‘Neutrinophone’ listed among top 10 physics breakthroughs for 2012
A cadre of William & Mary’s physicists was involved in a project that made the Physics World list of the top 10 breakthroughs for 2012.
“Some Higgs thingie was number one,” deadpans Jeff Nelson, the Cornelia B. Talbot Term Distinguished Associate Professor of Physics at William & Mary. Nelson refers to the July discovery of the Higgs boson (or something very much like it) at CERN’s Large Hadron Collider.
Physics World is a publication of the Institute of Physics, one of the world’s foremost scientific bodies. The magazine’s top ten list was compiled based on criteria that include the fundamental importance of research, significant advancement in knowledge, strong connection between theory and experiment, and general interest to all physicists. After the top breakthrough, the remainder of the Physics World list is unranked.
It was the “neutrinophone” that made the top ten. The neutrinophone was a side project of an ambitious experiment at the Fermi National Accelerator Laboratory known as MINERvA. Nelson points out that MINERvA has, over the years, involved dozens of people from the William & Mary Department of Physics, including faculty, post-docs, graduate and undergraduate students and even several of the department staff.
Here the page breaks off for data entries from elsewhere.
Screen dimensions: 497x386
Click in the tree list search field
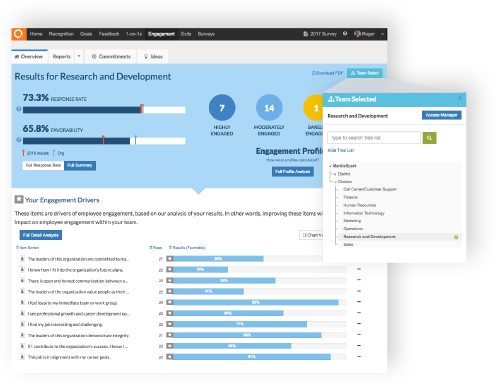coord(374,138)
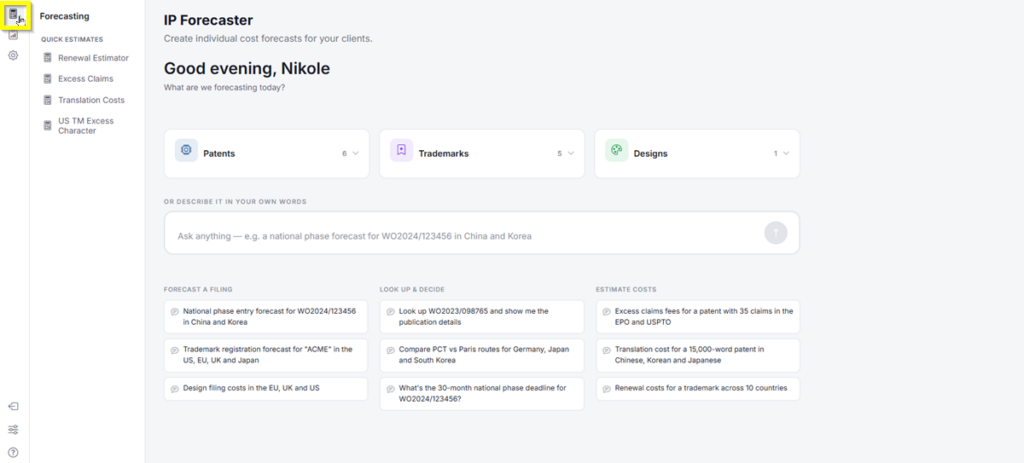Expand the Patents dropdown chevron

click(x=356, y=153)
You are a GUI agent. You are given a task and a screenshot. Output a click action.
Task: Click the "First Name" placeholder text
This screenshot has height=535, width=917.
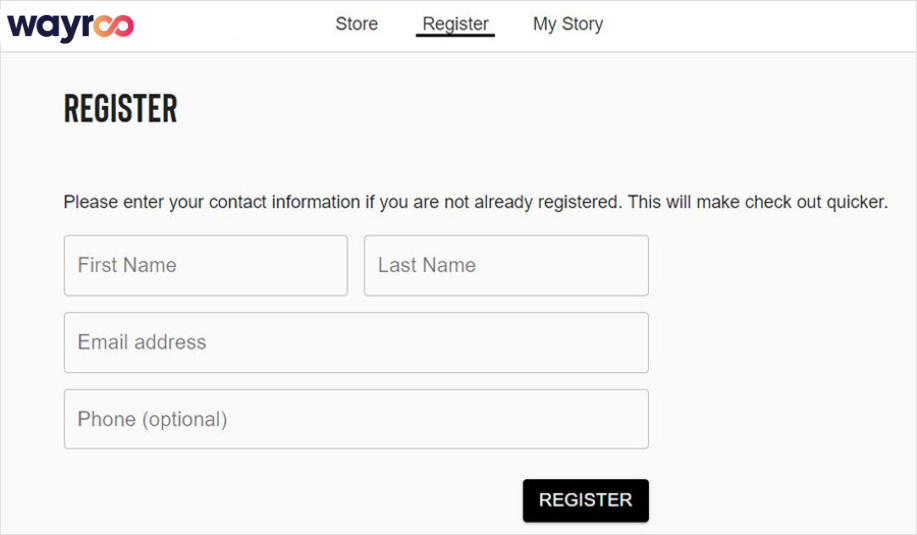pyautogui.click(x=127, y=265)
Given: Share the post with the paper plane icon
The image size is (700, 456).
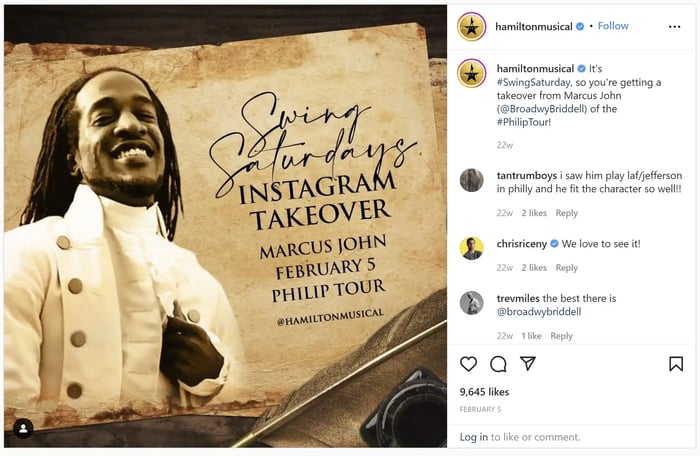Looking at the screenshot, I should (x=528, y=364).
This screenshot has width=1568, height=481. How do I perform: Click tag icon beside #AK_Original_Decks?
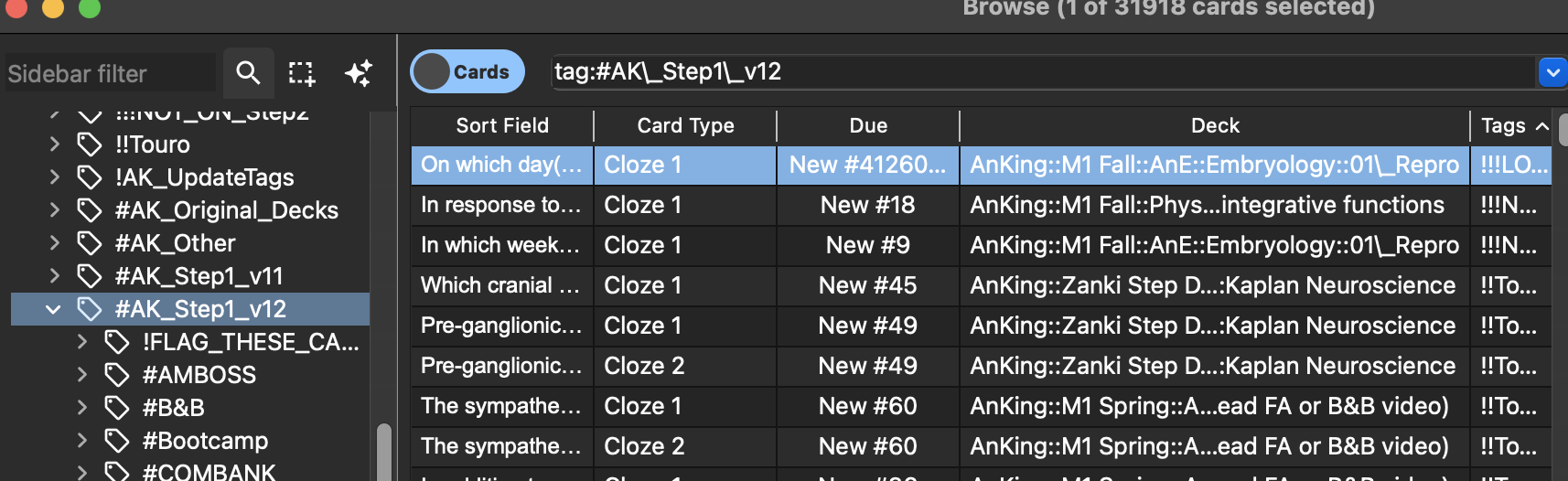[90, 210]
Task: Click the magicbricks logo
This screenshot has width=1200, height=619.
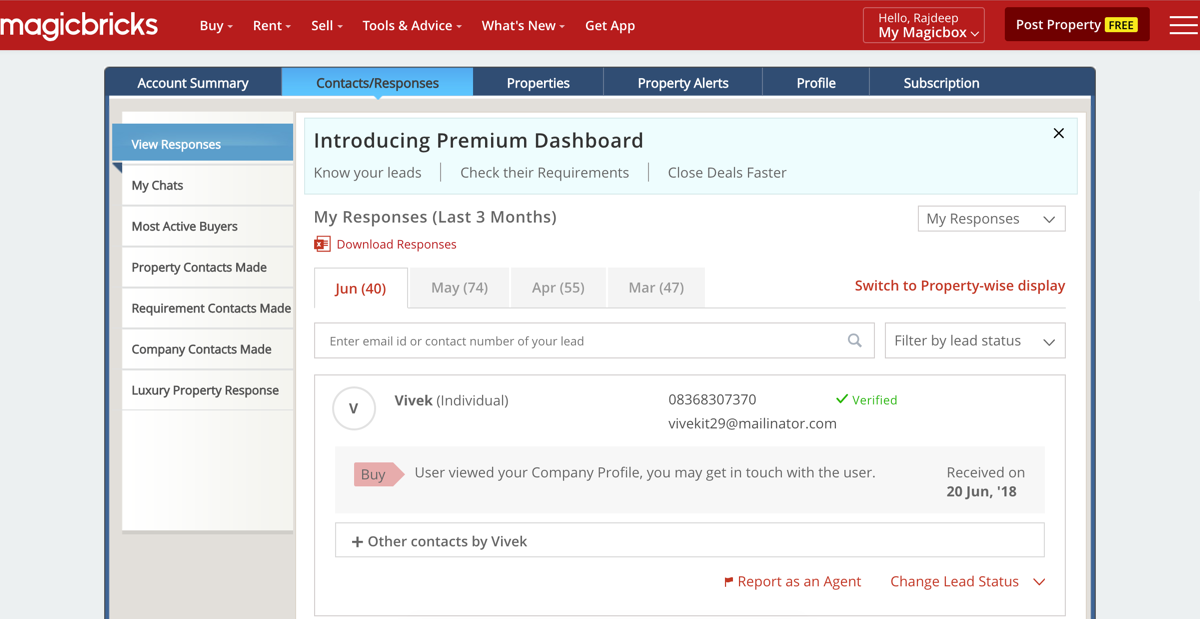Action: point(79,26)
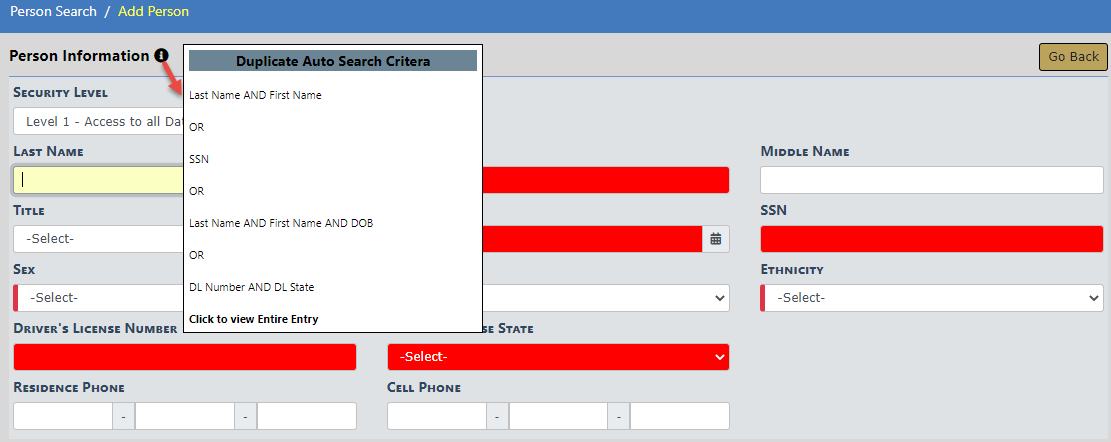This screenshot has height=442, width=1111.
Task: Click first Cell Phone area code box
Action: [x=436, y=416]
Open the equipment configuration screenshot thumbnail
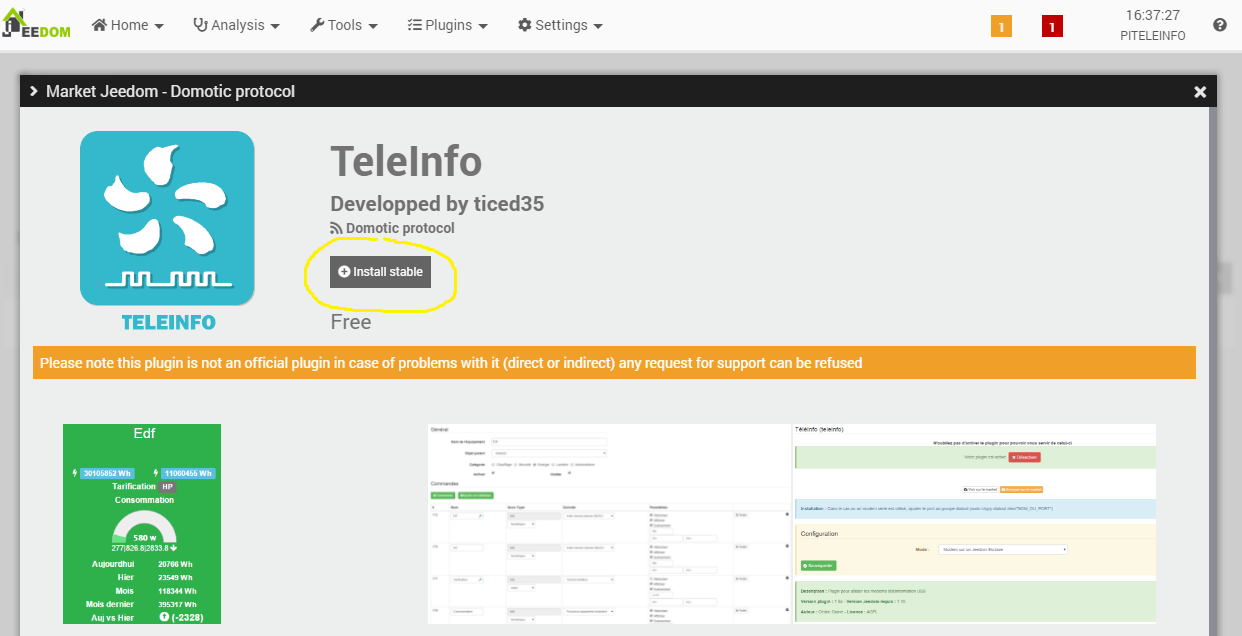The width and height of the screenshot is (1242, 636). [608, 523]
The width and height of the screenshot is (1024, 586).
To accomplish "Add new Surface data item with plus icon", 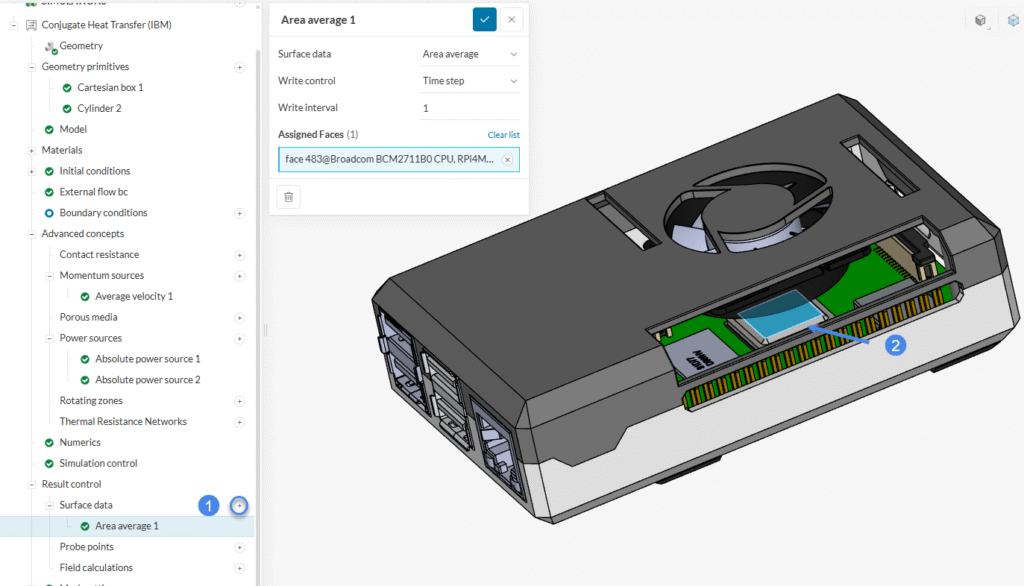I will [x=239, y=505].
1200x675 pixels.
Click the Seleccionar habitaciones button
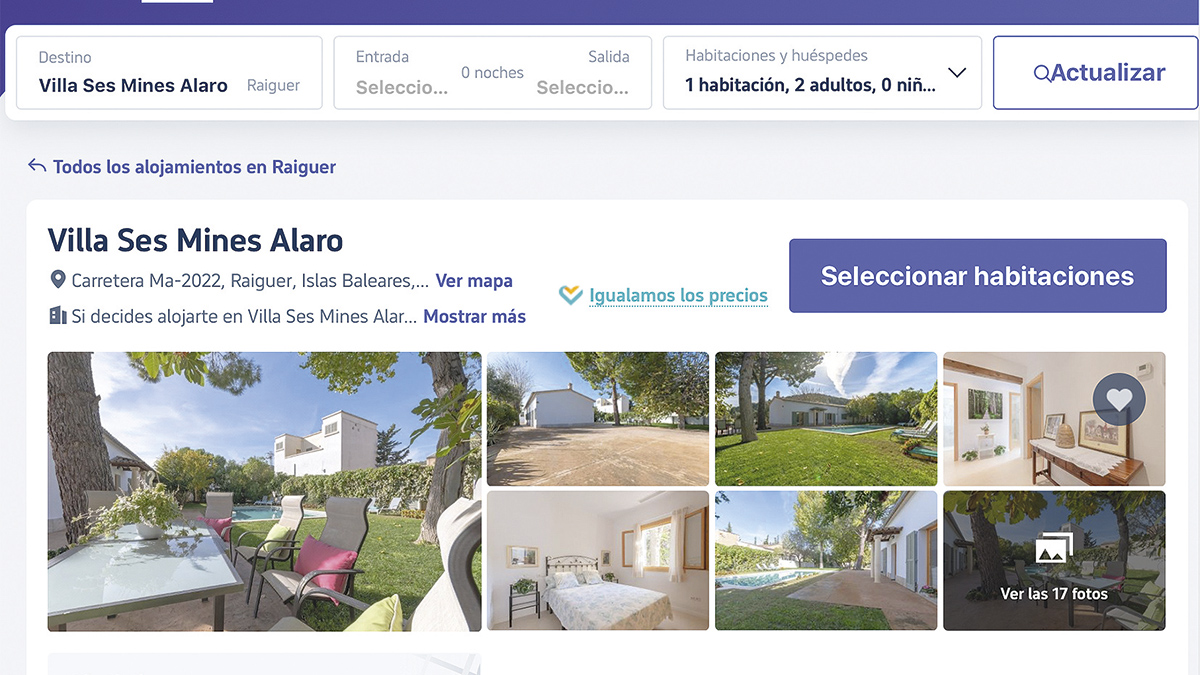(978, 276)
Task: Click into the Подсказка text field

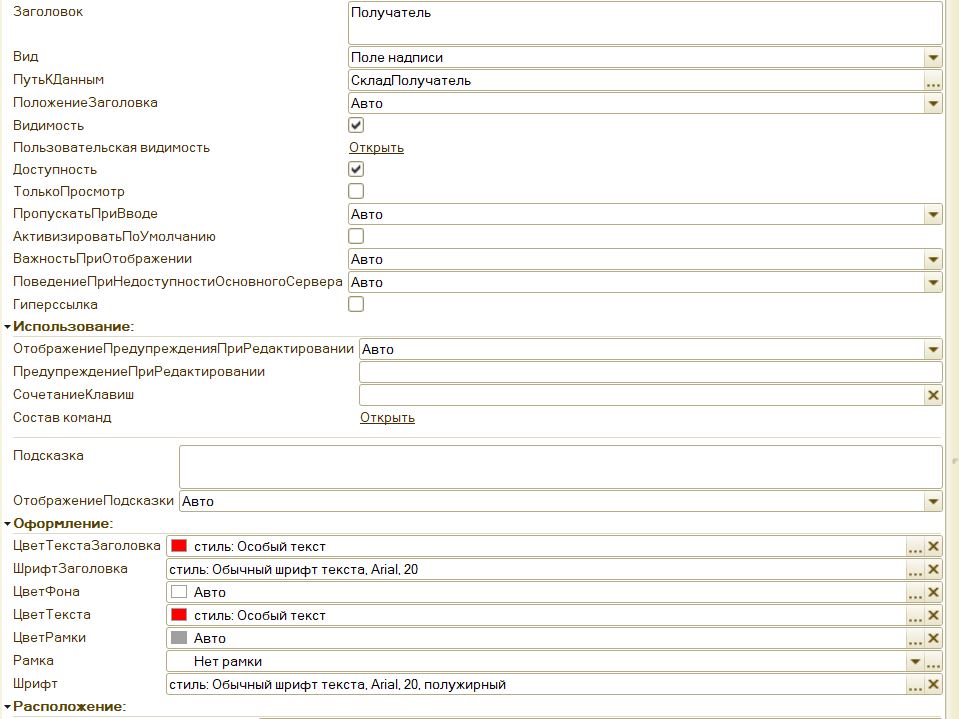Action: 560,466
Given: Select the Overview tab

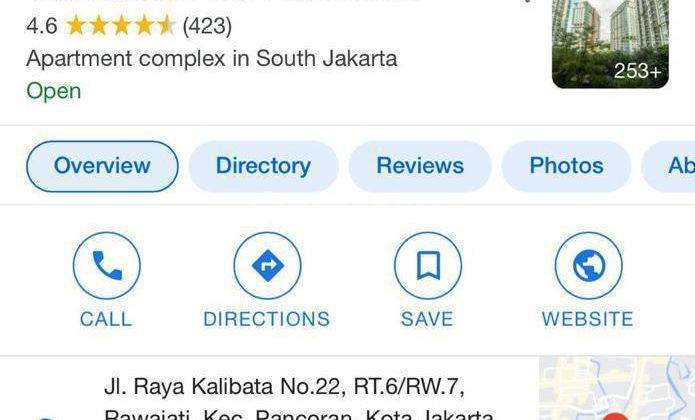Looking at the screenshot, I should tap(102, 166).
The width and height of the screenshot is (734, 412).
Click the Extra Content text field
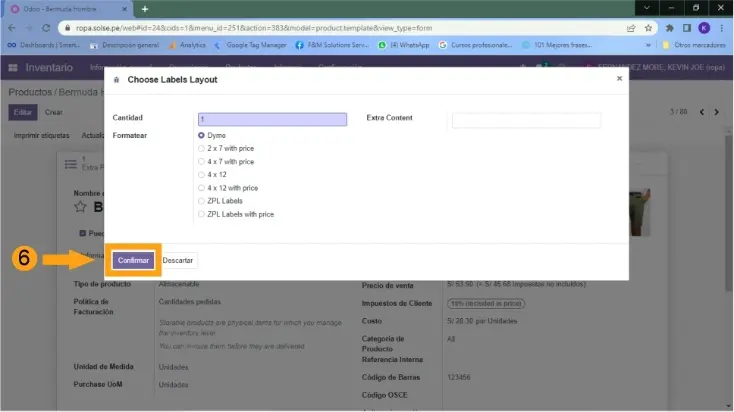click(526, 119)
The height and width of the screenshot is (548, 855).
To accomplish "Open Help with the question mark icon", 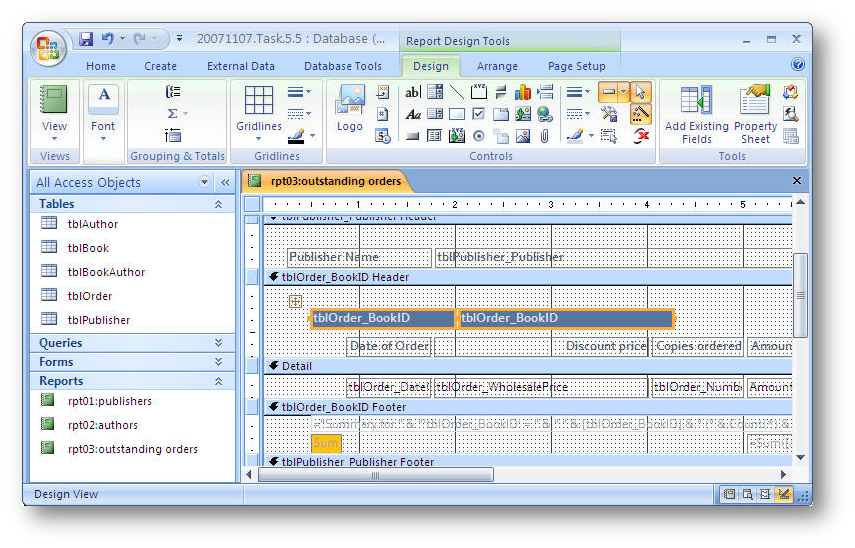I will tap(797, 65).
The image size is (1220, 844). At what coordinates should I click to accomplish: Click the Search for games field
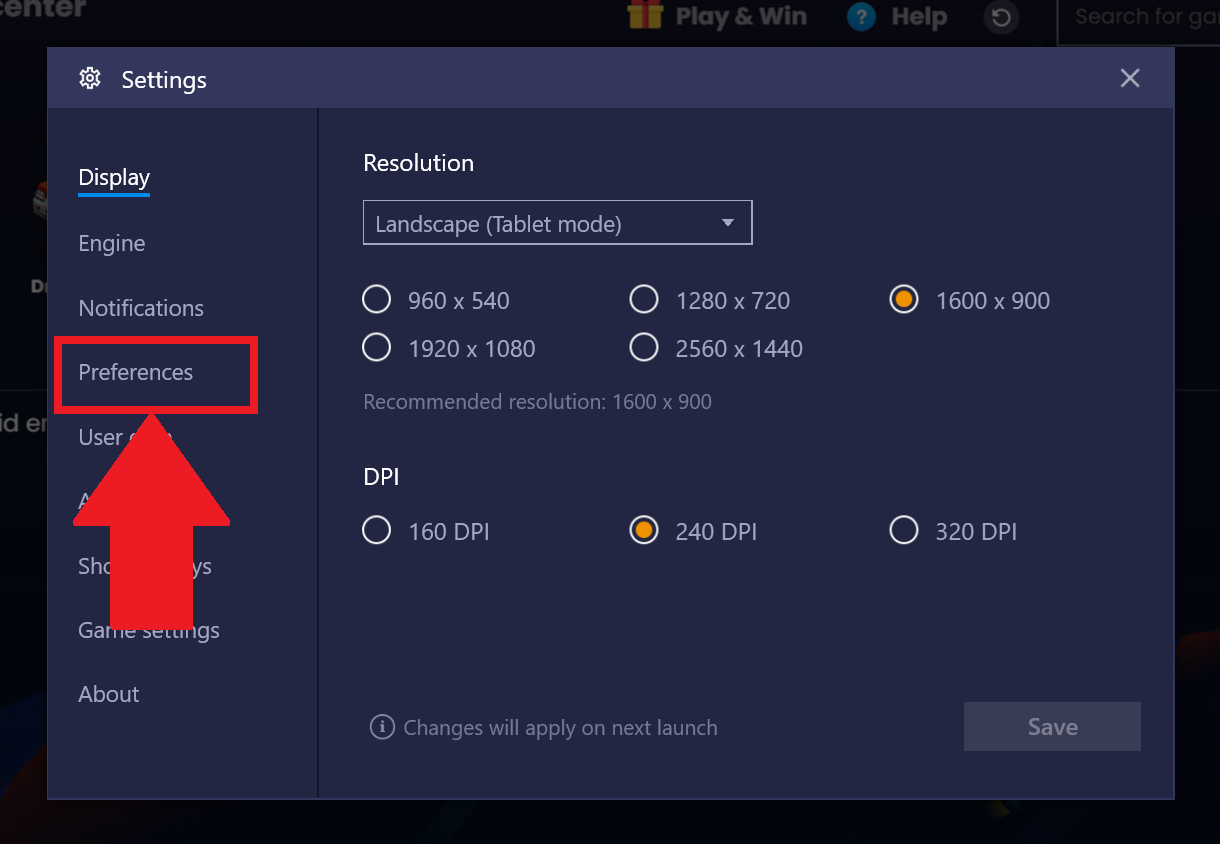[x=1140, y=17]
The purpose of MINERvA is to study the ways neutrinos oscillate—or change types. The neutrinophone used the tertiary beam at Fermilab to send the world’s first message using the ubiquitous subatomic particles. The physicists used a binary code to send a message. A burst of neutrinos was a zero; no neutrinos meant a one.
The first message: “neutrino.” Despite the simple beginning, and the stunt-like nature of the event, the neutrinophone holds great promise for the future. (Star Trek characters use neutrino communication.)
“If you want to send a message across the universe—or to a submarine deep below the waves—then neutrinos could be your best bet,” Physics World wrote in its top-ten article. “Your message would be guaranteed to get there because the subatomic particles can easily pass through 1,000 light-years of lead without being affected. The problem, however, is how to encode and detect a signal using particles that react very rarely with matter.”